The issue has reached the U.S. Supreme Court, which plans to hear a case involving accusations in Wisconsin of unconstitutional gerrymandering, a process by which lawmakers create political boundaries that condense friendly voters, thus making it easier for them to retain control of a legislative seat.
The AP’s analysis found evidence that political gerrymandering has occurred in almost half of U.S. states.
But not in Iowa.
The AP found both political parties benefitted in states where there was evidence of gerrymandering, although Republicans were helped more often. The AP analysis found four times as many states with Republican-skewed statehouse districts, and nearly three times as many states — among the country’s 12 most populous — with GOP-tilted U.S. House districts.
Iowa was not among the states whose legislative seats were unfairly skewed toward either party.
This comes as no great shock to those who are familiar with Iowa’s process for drawing legislative boundaries; the state’s redistricting procedure has been praised for its neutrality.
Political boundaries are redrawn every 10 years after each new U.S. census. In many states, state legislators draw the new borders. If a political party has complete lawmaking control, that party has some freedom to draw boundaries that benefit its members, making it more difficult to defeat them in ensuing elections.
That process is called gerrymandering.
In Iowa, however, the boundaries are drawn by nonpartisan legislative staff at the Iowa Capitol. They are required to adhere to population and geographical guidelines only; political considerations are not allowed.
Iowa state legislators must sign off on the new maps, but the lawmakers are not directly involved in the maps’ design.
When advocates talk about the need for redistricting reform to curtail gerrymandering, Iowa’s program often is cited.
In 2013, when a pair of Wisconsin state senators — one Republican, one Democrat — called for redistricting reform there, they contrasted gerrymandered legislative districts in Wisconsin (by Republicans) and Illinois (by Democrats) with Iowa’s legislative districts.
“The Illinois and Wisconsin maps illustrate how the redistricting process can be abused. Iowa’s maps show us how redistricting can be done right,” the two state senators wrote in an October 2013 op-ed published by the Capital Times in Madison.
The Associated Press’ analysis appears to support the notion that Iowa’s redistricting process is fair and free of gerrymandering.
The AP applied a formula — developed by a pair of political scientists to detect and quantify gerrymandering — to the 2016 election results for the U.S. House and state legislative races in all 50 states.
The efficiency gap, created by University of Chicago law professor Nick Stephanopoulos and researcher Eric McGhee of the Public Policy Institute of California, was cited by a federal appeals court in the Wisconsin case that will be heard by the Supreme Court.
The AP analysis found significant evidence of gerrymandering in roughly two dozen states, where the efficiency gap was in double digits.
Iowa’s efficiency gap for its Statehouse races was just 4.6 percent in the 2016 elections.
Stephanopoulos and McGhee, in a legal review published in 2015, used their efficiency gap to analyze statehouse elections across the country going back to the 1970s.
Iowa’s efficiency gap for Statehouse races over the decades hovered on either side of right down the political middle, always within the threshold Stephanopoulos and McGhee considered to display fair elections.
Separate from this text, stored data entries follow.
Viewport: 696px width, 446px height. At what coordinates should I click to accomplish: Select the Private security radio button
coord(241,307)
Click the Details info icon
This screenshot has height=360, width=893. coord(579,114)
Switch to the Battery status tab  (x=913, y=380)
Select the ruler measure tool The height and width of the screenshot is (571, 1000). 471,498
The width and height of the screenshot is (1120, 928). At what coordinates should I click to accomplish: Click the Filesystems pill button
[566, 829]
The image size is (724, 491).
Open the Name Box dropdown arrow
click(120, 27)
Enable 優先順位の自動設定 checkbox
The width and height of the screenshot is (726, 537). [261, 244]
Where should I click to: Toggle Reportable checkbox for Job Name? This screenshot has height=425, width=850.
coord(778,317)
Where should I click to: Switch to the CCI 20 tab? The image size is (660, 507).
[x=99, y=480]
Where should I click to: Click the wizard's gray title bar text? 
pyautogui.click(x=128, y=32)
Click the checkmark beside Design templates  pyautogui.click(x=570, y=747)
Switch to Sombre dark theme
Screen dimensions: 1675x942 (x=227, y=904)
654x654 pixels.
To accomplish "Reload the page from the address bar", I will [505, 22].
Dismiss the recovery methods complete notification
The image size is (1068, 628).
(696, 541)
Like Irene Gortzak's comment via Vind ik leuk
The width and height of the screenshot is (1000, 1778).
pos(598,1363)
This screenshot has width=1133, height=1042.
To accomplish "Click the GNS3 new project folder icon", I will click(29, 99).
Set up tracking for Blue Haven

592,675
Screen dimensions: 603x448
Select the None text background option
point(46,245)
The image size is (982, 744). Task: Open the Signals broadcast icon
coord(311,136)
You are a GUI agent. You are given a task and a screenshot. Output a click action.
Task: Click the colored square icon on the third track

In the 2000s, Iowa’s efficiency gap was near a perfect zero.
Stephanopoulos said Iowa’s efficiency gap for its congressional districts is not relevant because there are only four districts, making the data unreliable. His and McGhee’s analysis, as well as the AP’s analysis of the 2016 elections, focused on the most populous states.
At the congressional level, the states with the highest efficiency gap — the most glaring evidence of gerrymandering — were North Carolina and Pennsylvania among the most populous Republican-skewed states and Illinois among Democratic-skewed states.
At the state level, South Dakota, Michigan, Wisconsin and Florida were the most Republican-tilted states, and Nevada and Colorado skewed heavily to Democrats.
Michigan, North Carolina, Pennsylvania, Wisconsin, Florida and South Dakota all had their legislative districts drawn by Republicans after the 2010 census; Illinois’ were drawn by Democrats.
In Iowa, Republicans for the first time in 20 years have complete control of the state lawmaking process. For at least 2017 and 2018, they possess majorities in both the Iowa House and Senate, and hold the governor’s office.
Might Iowa Republicans be tempted to rewrite Iowa’s laws and change the state’s redistricting process to free themselves to redraw legislative boundaries after the 2020 U.S. Census, in case they still hold their majorities?
Gov. Kim Reynolds, a Republican, said she has had no discussions with her fellow GOP leaders at the Statehouse about changing Iowa’s redistricting process.